E' apparentemente netta, sostanzialmente non cambia nulla, tranne l'esecuzione della sequenza (e su questo avrò da scrivere finito Heavy Rain, secondo me i due giochi sono sintono di un male più grave) nel breve termine. Le scelte morali che probabilmente si porteranno nel prossimo capitolo sono aperte a qualsiasi risoluzione indipendentemente da come si gioca.
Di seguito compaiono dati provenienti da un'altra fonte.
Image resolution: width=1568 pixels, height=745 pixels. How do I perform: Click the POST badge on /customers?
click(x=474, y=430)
Nella mia ultima giocata sono stato attento e sono riuscito a massimizzare sia Paragon che Renegade e comunque non cambia nulla lo stesso.
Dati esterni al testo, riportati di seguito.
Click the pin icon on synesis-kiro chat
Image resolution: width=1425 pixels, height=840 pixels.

Questo però è un problema "logistico" del mezzo dove non c'è ancora possibilità e/o voglia di sviluppare ramificazioni intermedie e sfumature morali grigiastre.
Non so, per quanto abbiate entrambi ragione su ogni dettaglio non posso fare a meno di pensare che ME2 rappresenta, al pari di Halo3, l'esclusiva mass market per eccellenza, che come tale fa suo ogni paradigma narrativo o meno sperimentato negli ultimi 25 anni per creare un prodotto subito inquadrabile e altamente easy-listening.
Sinceramente, ok che almeno un certo livello qualitativo lo si aspetta anche da prodotti simili, ha così senso lamentarsi dell'allineamento morale?
Non che non sia giusto farlo, ma in un prodotto simile che segue determinate regole ferreo dobbiamo/possiamo aspettarci sperimentazioni particolari.
Per carità sarei io il primo a volere un "Pathologic" fatto da Bioware o un Graveyard fatto da Epic, con tutto ciò che il grosso budget ne comporterebbe, ma su 10000 giocatori che avrebbero giocato ME2 quanti avrebbe anche solo colto "sfumature" particolari che pretendiamo di avere.
Sarò io pessimista, ma io sopravvalutato molto i giocatori prima dei videogiochi.